Rescale everything from the line containing "This screenshot has height=1100, width=804." down to the end of the data by copying every line, requests included, with each coordinate in the answers multiplied by 2.25 and rounded to a whole number, halves going up. Leave all other numbers as they are.

SUPPLIED MATERIAL =>
***

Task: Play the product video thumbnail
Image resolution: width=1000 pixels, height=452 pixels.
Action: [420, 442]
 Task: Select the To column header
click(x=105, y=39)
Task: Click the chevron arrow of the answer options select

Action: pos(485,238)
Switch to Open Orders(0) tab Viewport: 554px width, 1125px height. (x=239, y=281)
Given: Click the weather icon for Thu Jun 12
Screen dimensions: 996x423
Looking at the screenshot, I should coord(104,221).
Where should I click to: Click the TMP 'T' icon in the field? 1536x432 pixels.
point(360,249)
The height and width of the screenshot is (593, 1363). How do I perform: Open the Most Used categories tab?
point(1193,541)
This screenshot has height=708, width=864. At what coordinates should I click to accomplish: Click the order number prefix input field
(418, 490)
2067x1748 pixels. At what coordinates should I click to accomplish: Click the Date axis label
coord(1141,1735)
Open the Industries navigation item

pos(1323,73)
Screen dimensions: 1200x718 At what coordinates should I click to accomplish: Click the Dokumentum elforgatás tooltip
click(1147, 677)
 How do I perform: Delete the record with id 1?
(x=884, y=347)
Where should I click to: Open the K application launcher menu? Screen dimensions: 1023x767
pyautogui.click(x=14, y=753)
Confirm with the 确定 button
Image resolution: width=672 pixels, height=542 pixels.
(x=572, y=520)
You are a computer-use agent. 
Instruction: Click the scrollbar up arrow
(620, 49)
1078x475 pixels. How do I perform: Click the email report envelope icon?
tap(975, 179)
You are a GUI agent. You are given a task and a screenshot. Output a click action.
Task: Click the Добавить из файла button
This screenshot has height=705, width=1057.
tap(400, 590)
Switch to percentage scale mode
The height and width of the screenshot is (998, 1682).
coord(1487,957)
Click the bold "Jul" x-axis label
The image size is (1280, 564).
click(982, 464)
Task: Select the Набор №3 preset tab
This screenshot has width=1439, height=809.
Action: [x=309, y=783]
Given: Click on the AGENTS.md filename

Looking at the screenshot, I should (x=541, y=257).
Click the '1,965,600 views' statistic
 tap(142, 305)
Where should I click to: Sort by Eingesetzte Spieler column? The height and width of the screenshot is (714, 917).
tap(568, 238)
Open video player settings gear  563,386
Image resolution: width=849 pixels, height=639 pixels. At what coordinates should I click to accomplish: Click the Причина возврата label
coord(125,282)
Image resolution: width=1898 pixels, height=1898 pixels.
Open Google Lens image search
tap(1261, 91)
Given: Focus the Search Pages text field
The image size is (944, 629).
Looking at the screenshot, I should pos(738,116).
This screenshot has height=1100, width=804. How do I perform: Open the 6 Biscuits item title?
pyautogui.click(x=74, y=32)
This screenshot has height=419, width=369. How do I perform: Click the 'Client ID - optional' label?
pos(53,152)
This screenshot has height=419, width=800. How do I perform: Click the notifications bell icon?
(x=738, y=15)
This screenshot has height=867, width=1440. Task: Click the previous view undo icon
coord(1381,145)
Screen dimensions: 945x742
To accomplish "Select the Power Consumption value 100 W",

***

COMPLETED TASK =>
This screenshot has height=1100, width=804. How do I perform: Open the 6 Biscuits item title?
pyautogui.click(x=167, y=72)
This screenshot has height=419, width=369. How do I perform: Click the 'Client ID - optional' label?
pos(119,342)
This screenshot has height=419, width=800. How do I perform: Click the notifications bell icon?
(x=1661, y=34)
This screenshot has height=867, width=1440. Task: Click the previous view undo icon
coord(3107,326)
Screen dimensions: 945x742
To accomplish "Select the Power Consumption value 100 W",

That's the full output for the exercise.